Una luna sin poesía
“!Huye, luna, luna, luna…!”
Lástima que nuestro satélite haya ignorado la advertencia del poeta granadino, porque no son propiamente gitanos quienes llegan ahora para hacer de su corazón “collares y anillos blancos” sino industriales y generales en busca de recursos naturales y atalayas estratégicas para sus guerras futuras.
Lo primero, porque de ser cierta la teoría de que la Luna resultó de una colisión de la Tierra con otro planeta que le arrancó un fragmento tan romántico, debería albergar idéntica riqueza mineral. E incluso más. Porque, como Borges escribió alguna vez, “la luna de las noches no es la luna que vio el primer Adán” y permanece aún prácticamente virgen, a excepción de las rocas que de allá trajeron unos pocos astronautas.

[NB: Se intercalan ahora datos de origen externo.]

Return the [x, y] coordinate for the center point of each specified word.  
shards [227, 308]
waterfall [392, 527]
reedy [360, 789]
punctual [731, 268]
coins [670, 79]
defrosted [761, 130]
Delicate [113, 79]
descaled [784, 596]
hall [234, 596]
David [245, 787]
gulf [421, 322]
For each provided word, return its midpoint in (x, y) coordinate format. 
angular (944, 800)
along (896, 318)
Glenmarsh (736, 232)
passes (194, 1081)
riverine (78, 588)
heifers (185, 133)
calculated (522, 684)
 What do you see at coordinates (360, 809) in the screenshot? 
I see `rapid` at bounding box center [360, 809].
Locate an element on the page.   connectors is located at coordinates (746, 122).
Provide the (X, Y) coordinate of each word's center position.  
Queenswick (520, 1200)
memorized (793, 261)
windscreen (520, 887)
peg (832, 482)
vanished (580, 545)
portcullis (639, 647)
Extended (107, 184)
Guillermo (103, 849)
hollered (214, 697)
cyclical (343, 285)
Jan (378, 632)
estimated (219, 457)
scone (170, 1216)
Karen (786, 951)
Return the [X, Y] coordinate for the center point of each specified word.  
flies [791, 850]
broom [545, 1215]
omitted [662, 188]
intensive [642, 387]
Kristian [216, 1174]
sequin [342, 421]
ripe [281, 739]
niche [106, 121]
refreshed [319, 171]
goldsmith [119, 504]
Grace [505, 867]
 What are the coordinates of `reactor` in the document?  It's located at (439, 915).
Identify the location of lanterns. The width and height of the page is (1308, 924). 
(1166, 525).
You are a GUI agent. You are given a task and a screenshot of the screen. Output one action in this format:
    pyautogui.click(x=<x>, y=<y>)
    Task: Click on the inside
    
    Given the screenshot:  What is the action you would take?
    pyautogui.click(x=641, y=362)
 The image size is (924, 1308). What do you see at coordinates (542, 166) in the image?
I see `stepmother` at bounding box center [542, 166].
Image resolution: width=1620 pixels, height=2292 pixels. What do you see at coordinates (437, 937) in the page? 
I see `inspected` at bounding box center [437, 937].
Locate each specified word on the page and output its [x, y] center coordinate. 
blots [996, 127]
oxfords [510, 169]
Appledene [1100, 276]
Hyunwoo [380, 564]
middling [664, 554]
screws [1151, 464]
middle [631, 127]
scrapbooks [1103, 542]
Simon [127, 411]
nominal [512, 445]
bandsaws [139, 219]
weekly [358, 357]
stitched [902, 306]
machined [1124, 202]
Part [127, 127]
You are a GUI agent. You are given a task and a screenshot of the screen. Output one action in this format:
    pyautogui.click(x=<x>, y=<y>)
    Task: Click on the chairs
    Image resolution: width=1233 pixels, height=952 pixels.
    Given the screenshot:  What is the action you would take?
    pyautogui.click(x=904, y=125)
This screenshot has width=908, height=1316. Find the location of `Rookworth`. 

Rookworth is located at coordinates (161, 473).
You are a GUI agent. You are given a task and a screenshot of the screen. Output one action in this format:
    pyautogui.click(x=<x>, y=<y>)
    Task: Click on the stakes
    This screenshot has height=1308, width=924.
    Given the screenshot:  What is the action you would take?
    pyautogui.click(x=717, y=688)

Eso y vastas masas de agua congelada, además de la energía que acumula del sol, la convierten en un manjar para la codicia, a condición de resolver el pequeño detalle de su trasporte hacia nuestro planeta o la implantación de colonias humanas en un ambiente sin atmósfera y variaciones climáticas extremas.
Pero sobre todo, el hombre, que desde los albores de la civilización prefirió, antes que colaborar con el vecino, fastidiar su existencia, tiene claro que desde allá arriba podría dominar mejor acá abajo, utilizando la energía solar para, literalmente, disolver a sus enemigos terráqueos. O escondiendo armas nucleares, a fin de proteger las instalaciones mineras y las plantas industriales que en un futuro no lejano arruinarán a la pobre luna con la saña que ya conoció este valle de lágrimas.
China es un protagonista de la competencia, con el proyecto Lanyue –por Abrazando la Luna, de intención geopolítica y tintes poéticos, pues aparece en un poema del chairman Mao- para sembrar una pareja de astronautas y un vehículo en la erosionada superficie al horizonte de 2030, mediante el cohete Larga Marcha 10 de 26 toneladas.
En rivalidad, por supuesto, con los Estados Unidos, que opera bajo un esquema novedoso de cooperación estatal y privada, cuyo primer intento, el Peregrine Lunar Lander se saldó en enero con un fracaso por una fuga de carburante que obligó a suspender la travesía y hundirlo en el océano Pacífico.
Construido por la empresa Astrobotic Technology, su objetivo era implantar el primer artefacto, desde el módulo tripulado Apollo 17 en 1972, con cargas ligeras de hasta 100 kilogramos, en un cambio de filosofía de la NASA para abaratar costos y compartir el esfuerzo con empresas como Blue Origin y United Launch Alliance, que no tardará en ser emulado por la Agencia Espacial Europea.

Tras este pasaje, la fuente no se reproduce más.